▸ Directions for this task
What is needed is an exact copy of all the data.

[Stored items]
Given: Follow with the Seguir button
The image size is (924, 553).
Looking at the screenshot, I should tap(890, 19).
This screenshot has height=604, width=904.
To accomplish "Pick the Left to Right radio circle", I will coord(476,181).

▸ Task result
Given: Follow with the Seguir button
The image size is (924, 553).
Looking at the screenshot, I should tap(890, 19).
This screenshot has height=604, width=904.
To accomplish "Pick the Left to Right radio circle", I will coord(476,181).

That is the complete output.